Randive Pallavi, Bhagat Madhuri S, Bhorkar Mangesh P, Bhagat Rajesh M, Vinchurkar Shilpa M, Shelare Sagar, Sharma Shubham, Beemkumar N, Hemalatha S, Kumar Parveen, Kedia Ankit, El Sayed Massoud Ehab, Gupta Deepak, Lozanovic Jasmina
Civil Engineering Department, KDK College of Engineering, Nagpur, Maharashtra, 440024, India.
Civil Engineering Department, Yeshwantrao Chavan College of Engineering (YCCE), Nagpur, Nagpur, Maharashtra, 441110, India.
Sci Rep. 2025 May 8;15(1):16096. doi: 10.1038/s41598-025-96750-9.

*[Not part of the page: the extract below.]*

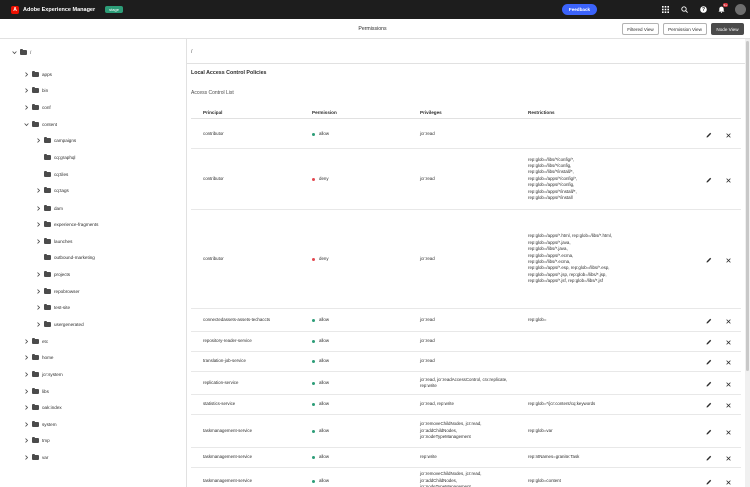 The height and width of the screenshot is (487, 750). I want to click on bell-icon: 9+, so click(722, 9).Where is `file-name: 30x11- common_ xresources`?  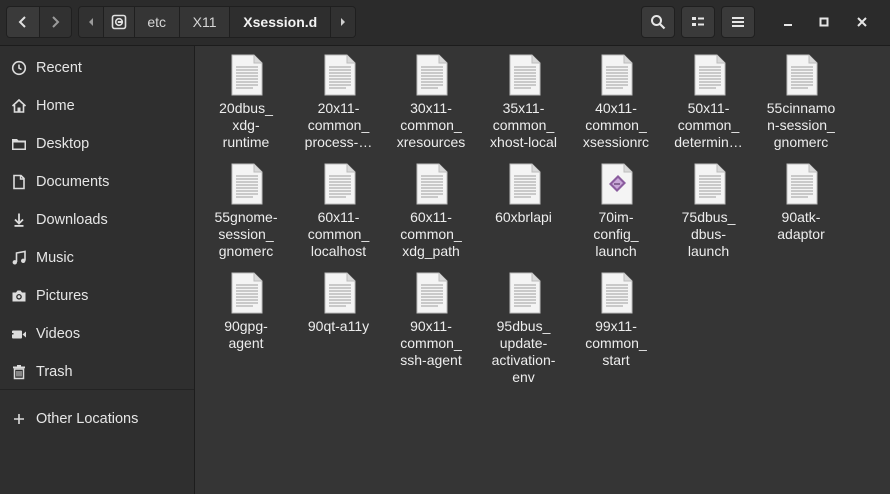
file-name: 30x11- common_ xresources is located at coordinates (431, 125).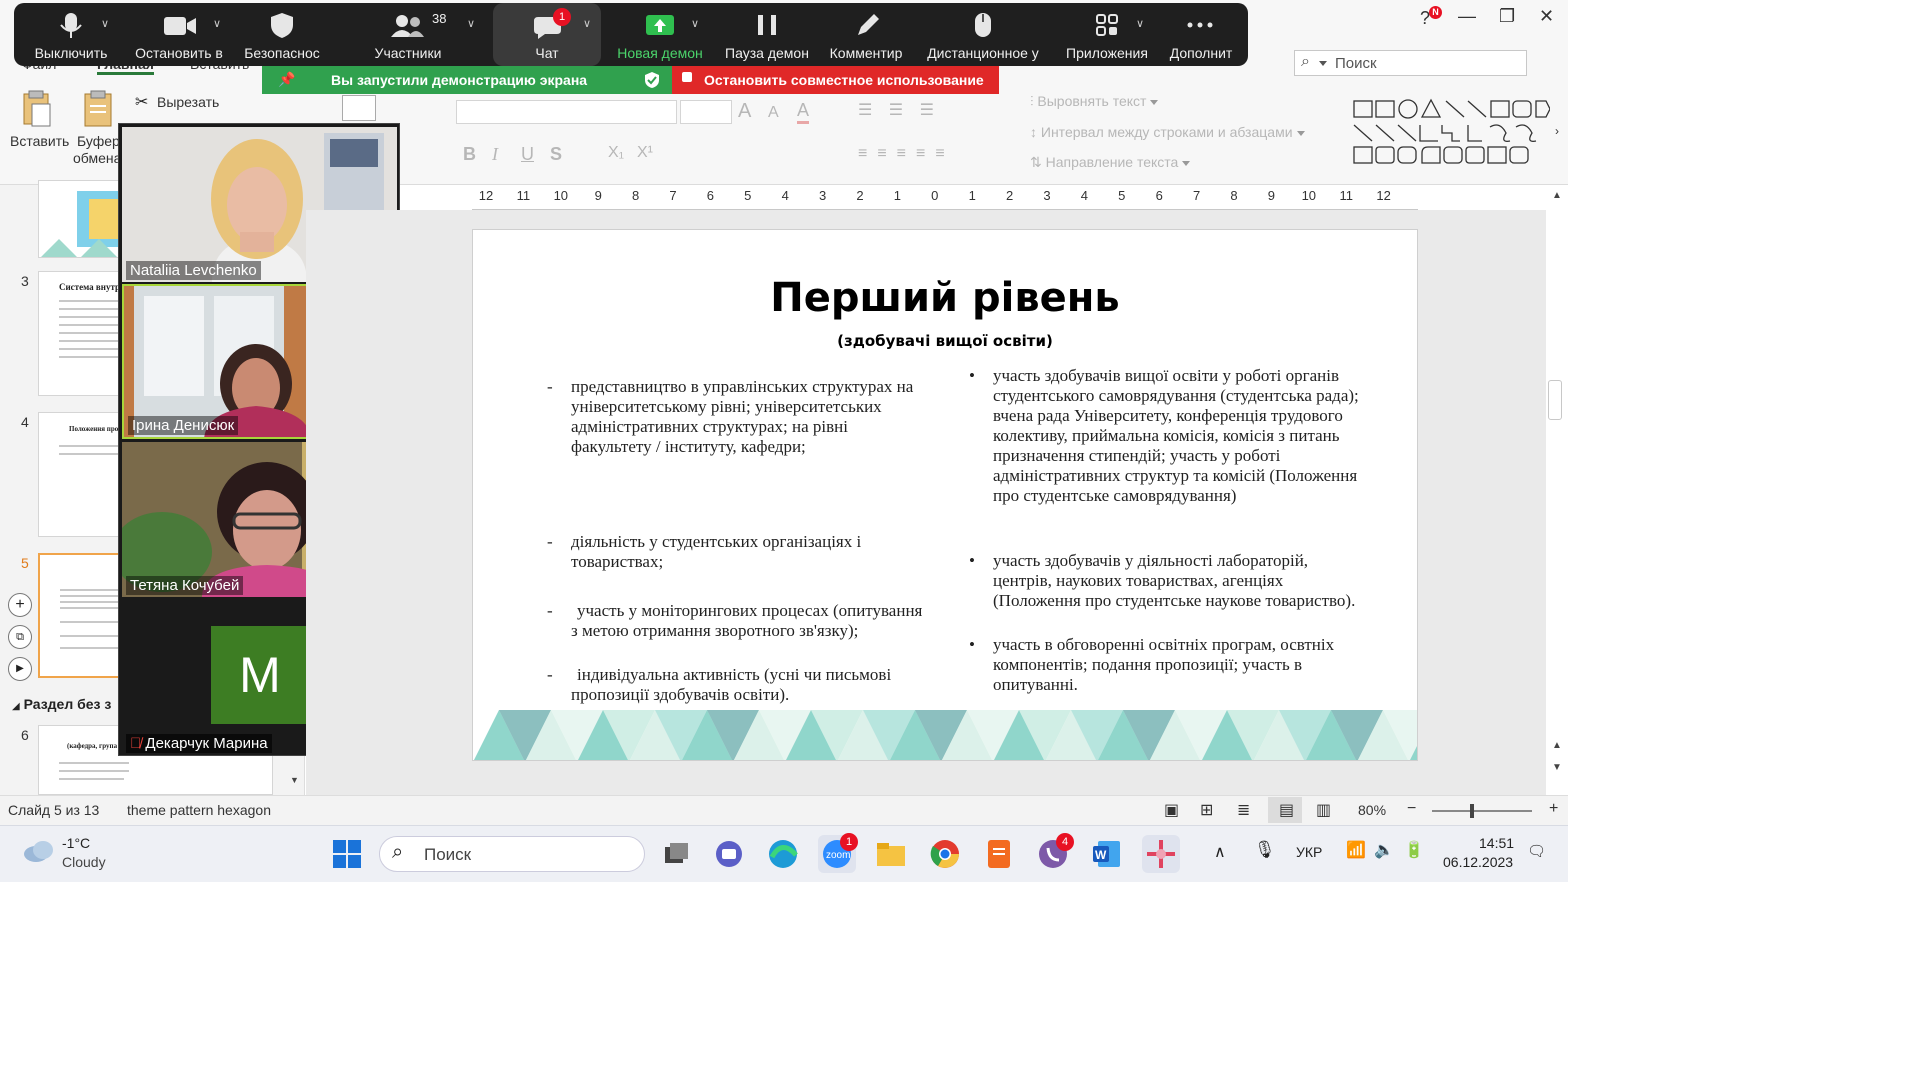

The efficiency optimization methods for natural coagulants are often restricted due to non-scientific trial-and-error approaches. They are inaccurate in predicting the complex interactions of jet mixing parameters, coagulant dosage, and environmental conditions. To overcome these obstacles, this research paper proposes advanced hybrid models in machine learning to enhance flocculation efficiency. We use the CatBoost model with the NTK to learn the intricate nonlinear interactions among jet velocity, mixing time, coagulant dose, pH, and turbidity. CatBoost is effective for dealing with categorical data like diverse coagulants. Meanwhile, NTK boosts the model's generalization capability, especially when the sample size becomes small or experimental datasets are applied. Lastly, SOMs and MARS are used to identify pattern recognitions in tracing the crucial interaction among mixing parameters. Reinforcement learning techniques-that include DDPG and SAC for dynamic optimization of jet velocity, mixing time, and coagulant dosage-optimize the model in real time. Utilizing NAS and Hyperband to automate model tuning, the timestamp was reduced by 40%. The proposed models heavily improve the efficiency of the flocculation process by 20-25% and allow for a good predictive accuracy of 95-97%. Paramount, however, is that the model has interpretability properties assured by SHAP and counterfactual explanations, which would give actionable insights into the most influencing factors on the efficiency of flocculation. This work represents a substantial advancement for the discipline since it introduces robust, interpretable, and real-time optimization methods to offer a practical tool through which improvement of water treatment processes would be made both sustainable and efficient.
由于采用非科学的试错方法,天然絮凝剂的效率优化方法常常受到限制。这些方法在预测射流混合参数、絮凝剂用量和环境条件的复杂相互作用时不够准确。为了克服这些障碍,本研究论文提出了机器学习中的先进混合模型,以提高絮凝效率。我们使用带有神经切线核(NTK)的CatBoost模型来学习射流速度、混合时间、絮凝剂剂量、pH值和浊度之间复杂的非线性相互作用。CatBoost在处理如不同絮凝剂等分类数据方面很有效。同时,NTK提升了模型的泛化能力,特别是当样本量变小或应用实验数据集时。最后,自组织映射(SOMs)和多元自适应回归样条(MARS)用于识别在追踪混合参数之间关键相互作用时的模式识别。强化学习技术——包括用于射流速度、混合时间和絮凝剂剂量动态优化的深度确定性策略梯度(DDPG)和软演员评论家(SAC)——实时优化模型。利用神经架构搜索(NAS)和超参数优化方法Hyperband实现模型调优自动化,时间戳减少了40%。所提出的模型将絮凝过程的效率大幅提高了20%-25%,并具有95%-97%的良好预测准确率。然而,至关重要的是,该模型具有由SHAP和反事实解释保证的可解释性,这将为影响絮凝效率的最主要因素提供可操作的见解。这项工作代表了该学科的重大进步,因为它引入了强大、可解释和实时的优化方法,提供了一个实用工具,通过该工具可使水处理过程的改进既可持续又高效。